• RECORDS PROVIDED:
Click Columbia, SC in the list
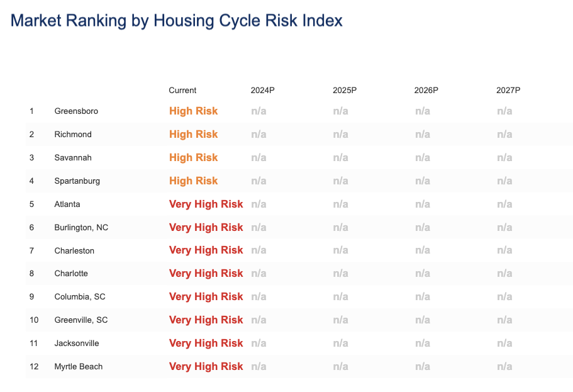(79, 297)
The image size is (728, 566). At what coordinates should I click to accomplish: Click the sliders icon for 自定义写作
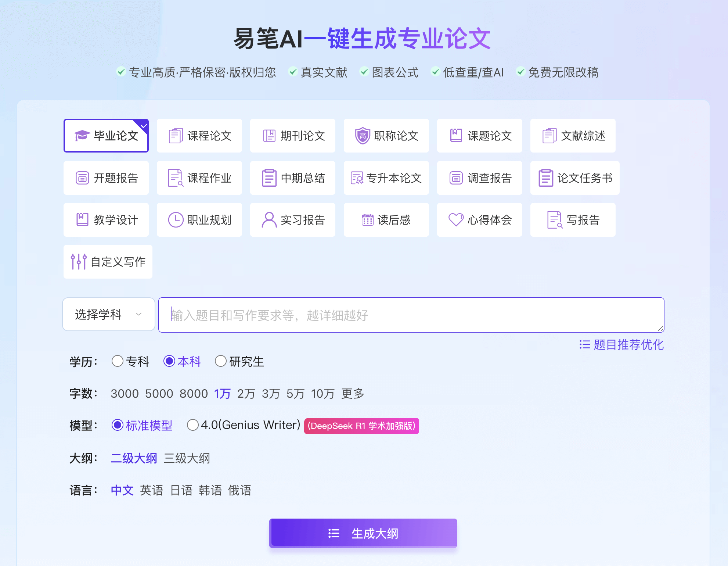(79, 262)
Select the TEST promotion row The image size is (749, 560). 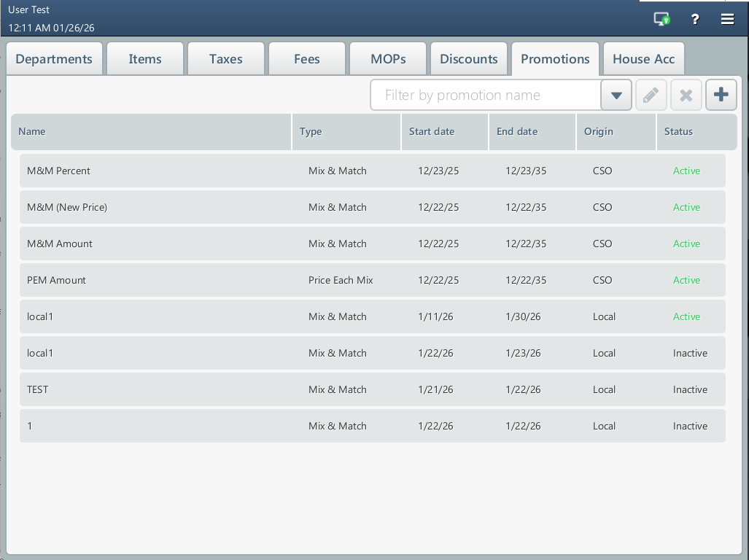(x=372, y=389)
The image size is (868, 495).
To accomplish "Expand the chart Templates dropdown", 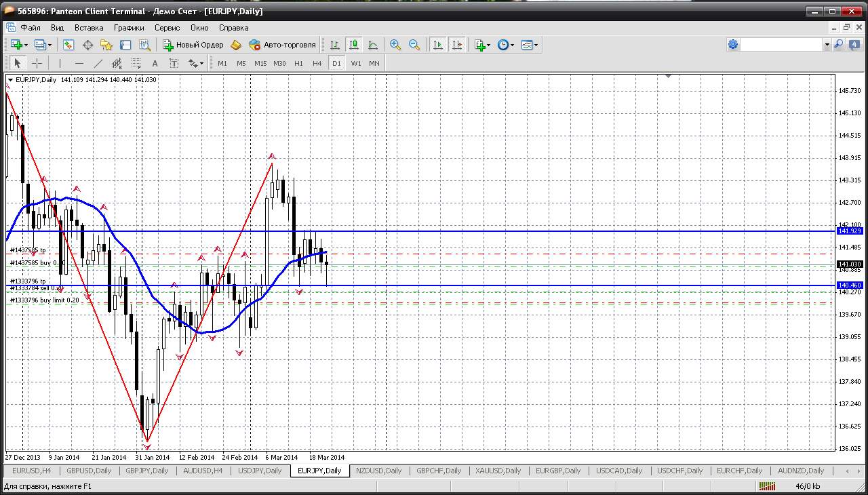I will coord(530,45).
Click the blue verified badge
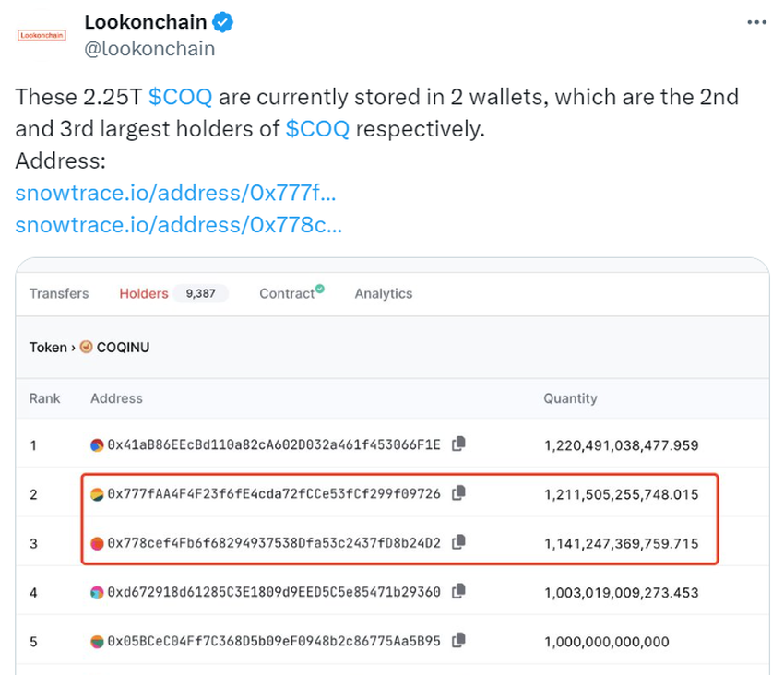 tap(226, 22)
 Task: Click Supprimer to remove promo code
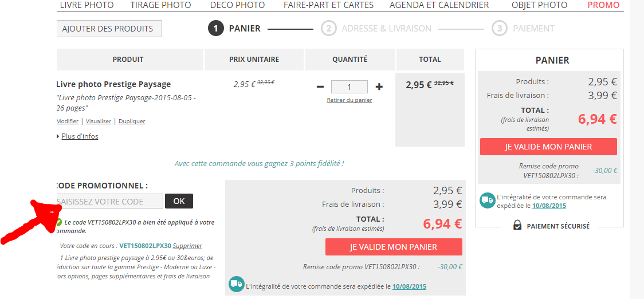(x=187, y=246)
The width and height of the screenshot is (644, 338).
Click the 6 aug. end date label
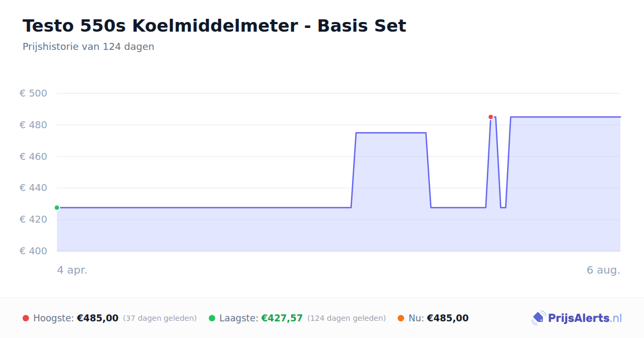(603, 270)
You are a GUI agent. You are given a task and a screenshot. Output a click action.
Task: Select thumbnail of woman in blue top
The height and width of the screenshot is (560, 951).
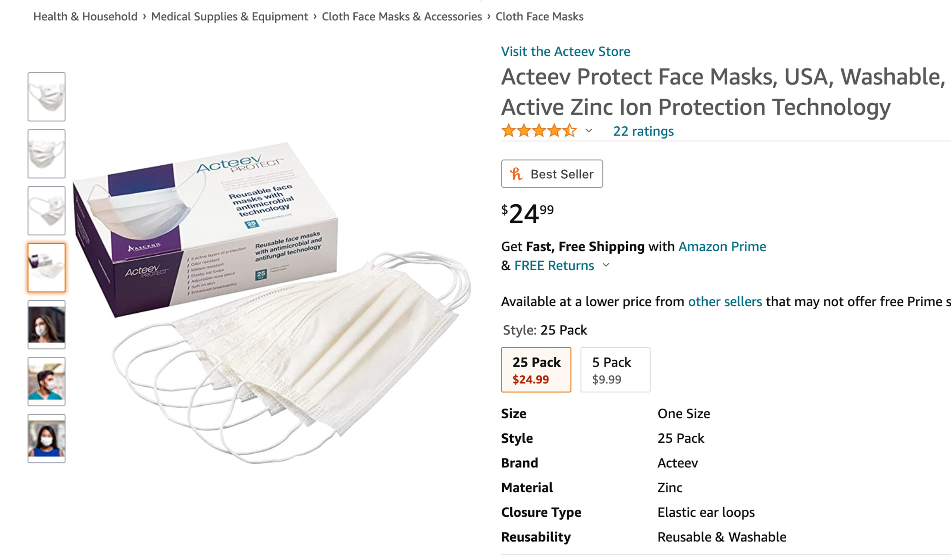click(46, 438)
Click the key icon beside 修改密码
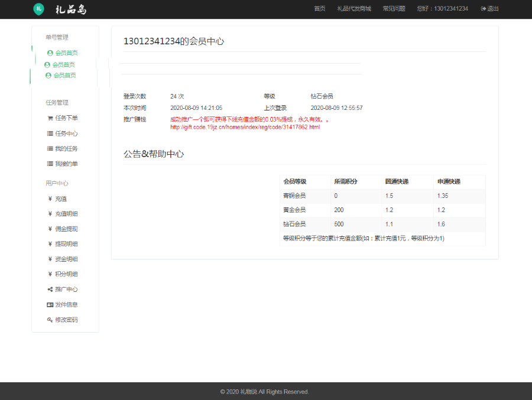 pos(50,320)

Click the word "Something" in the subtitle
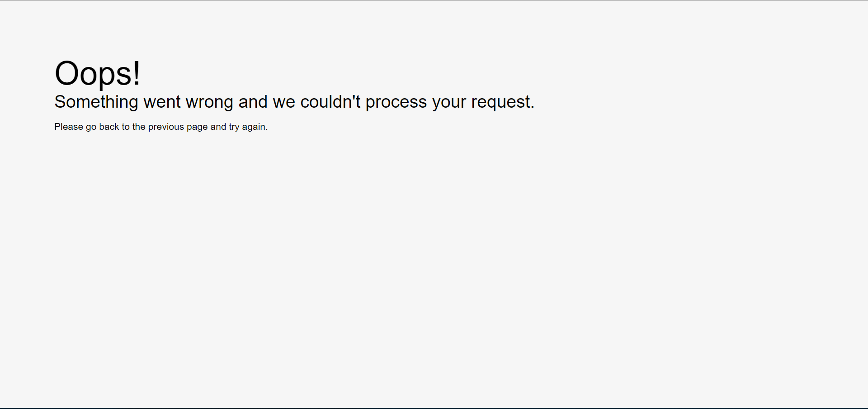click(96, 102)
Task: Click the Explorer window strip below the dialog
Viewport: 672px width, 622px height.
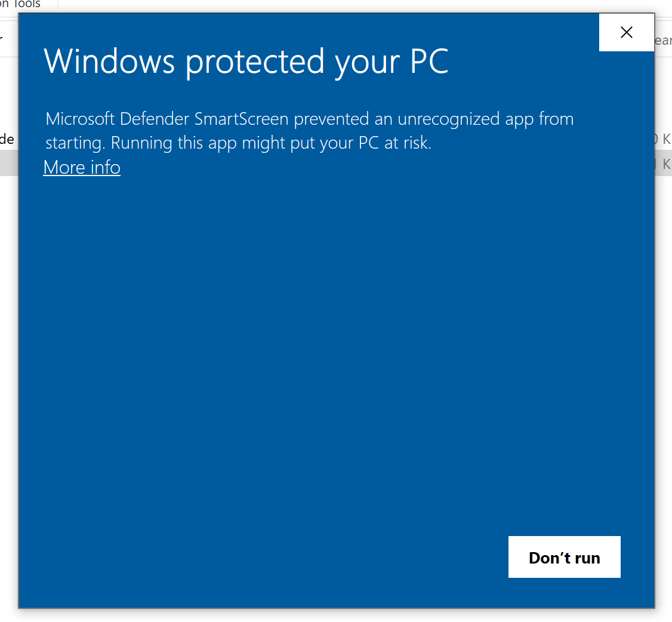Action: [334, 615]
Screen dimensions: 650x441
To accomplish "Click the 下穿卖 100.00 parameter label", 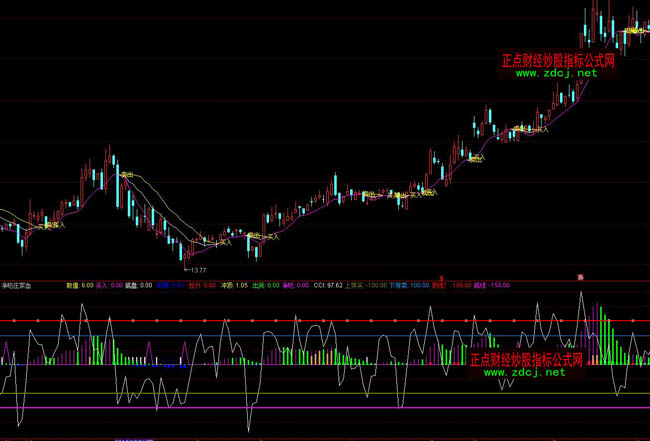I will pos(408,285).
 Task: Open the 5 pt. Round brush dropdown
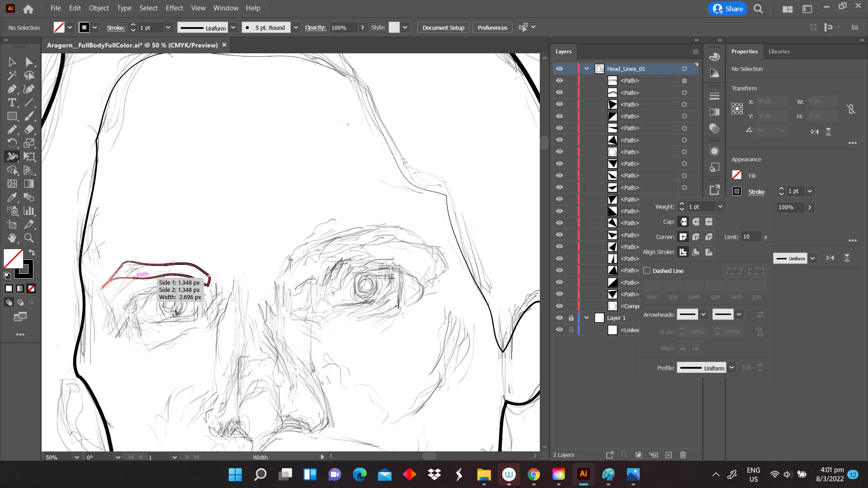point(296,28)
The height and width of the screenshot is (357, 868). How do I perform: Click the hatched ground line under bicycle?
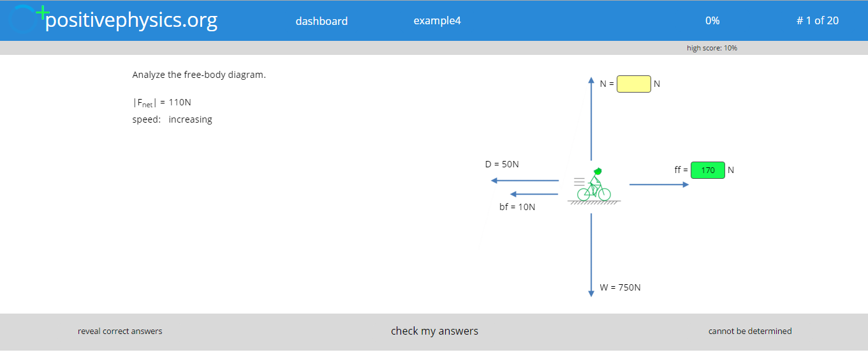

• YOUR TASK:
Rewrite everything from the line containing "Task: Open the 5 pt. Round brush dropdown" down to the end of the items, swapping "hatched" for "striped" and keeping all else unchanged. Leave the pictures out of your answer.

• COMPLETED TASK:
 Task: Open the 5 pt. Round brush dropdown
point(296,28)
The height and width of the screenshot is (357, 868). How do I perform: Click the striped ground line under bicycle?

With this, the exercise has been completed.